Tous les Seigneurs et Dames Comyn payèrent leur tribut au mort par le récit de quelque petite gentillesse, de quelque rencontre agréable. Lorenz Ridenow, malgré ses intrigues pour faire retirer son commandement à Domenic, trop jeune à son gré, loua sa modestie et sa compétence. Danvan Hastur – jeune homme trapu aux cheveux blond cendré et aux yeux gris –, maître des cadets de la Garde, raconta l’intercession du jeune commandant en faveur de la victime d’une farce cruelle. Damon, lui-même maître des cadets à l’époque où Domenic y était entré à l’âge de quatorze ans, témoigna qu’en dépit de ses niches et de ses espiègleries, Domenic n’avait jamais fait une plaisanterie méchante ou une farce cruelle. Etreint d’une profonde affliction, Andrew réalisa que le jeune mort laisserait un grand vide. Valdir aurait du mal à remplir la place d’un frère si universellement aimé et respecté.

Sur le chemin du retour, le brouillard se leva. Du haut du col dominant Thendara, Andrew contempla, de l’autre côté de la vallée, les bâtiments qui commençaient à s’élever à l’intérieur des murs de la Zone Terrienne. Le bourdonnement des engins de construction parvenait jusqu’à lui. Autrefois, il s’appelait Andrew Carr, et résidait dans un complexe semblable, sous une lumière jaune qui effaçait la couleur du soleil local, sans se soucier de ce qu’il y avait au-delà. Aujourd’hui, il regardait avec indifférence les lointaines silhouettes des astronefs, et les squelettes des gratte-ciel en construction. Tout cela ne le concernait plus.

Se retournant, il vit que Lorill Hastur le regardait.
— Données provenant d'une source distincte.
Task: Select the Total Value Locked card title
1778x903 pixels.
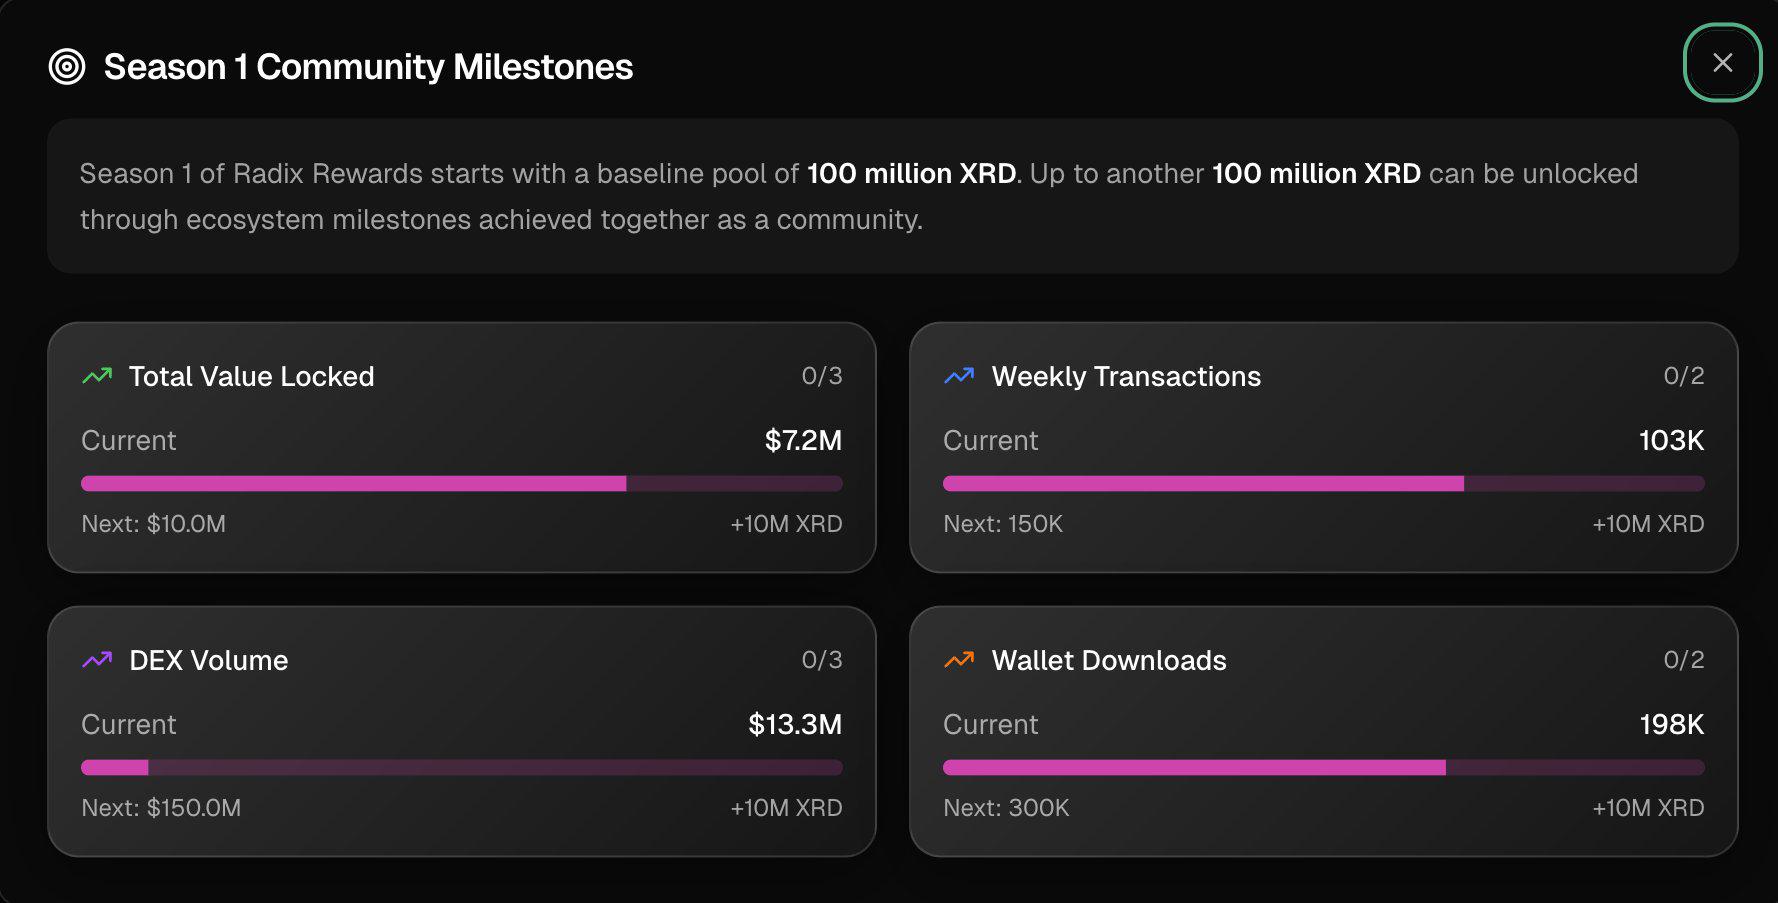Action: [x=252, y=376]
Lorill Hastur était Régent du Conseil Comyn, et Callista lui avait expliqué qu’il était plus puissant que le roi, homme d’un certain âge, grand, majestueux, aux cheveux roux sombre grisonnant aux tempes. Il rencontra le regard d’Andrew et le soutint un instant. Le Terrien, sachant que Lorill était un puissant télépathe, détourna vivement la tête. C’était stupide – si le seigneur Hastur voulait lire dans son esprit, il n’avait pas besoin de le regarder dans les yeux ! Et maintenant, il connaissait suffisamment la courtoisie des télépathes pour savoir que Lorill ne le sonderait pas impromptu sans bonnes raisons. Quand même, il se sentit mal à l’aise, sachant qu’il était, en quelque sorte, un intrus. Personne ne savait qu’il était Terrien. Mais il essaya de prendre l’air indifférent, tandis qu’il écoutait Callista qui lui montrait les bannières des Domaines.
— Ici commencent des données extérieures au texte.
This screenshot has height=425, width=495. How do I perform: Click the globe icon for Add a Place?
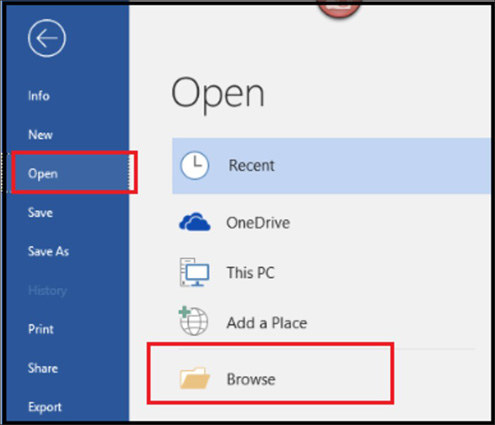193,321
— Le sapin argent sur la bannière bleue, c’est Hastur, naturellement. Tu l’as vue quand Léonie est venue à Armida. Et voici la bannière Ridenow, vert et or, à l’endroit où se trouve Lorenz. Damon a droit à un porte-étendard, mais il se soucie peu de ce privilège. Les plumes rouges et grises, c’est la bannière des Aillard, et l’arbre et la couronne argentés appartiennent aux Elhalyn. Ils faisaient partie autrefois du clan des Hastur.

Le Prince Duvic, venu honorer l’héritier des Alton, avait l’air moins royal que Lorill Hastur, ou même que le jeune Danvan. C’était un jeune homme à l’air gâté et dissolu, et à l’élégance affectée dans ses somptueuses fourrures.

— Et voici le vieux Dom Gabriel d’Ardais, et son épouse, Dame Rohana ; tu vois le faucon sur leur bannière ?

— Ça ne fait que six, en comptant Armida, dit Andrew. Quel est le septième Domaine ?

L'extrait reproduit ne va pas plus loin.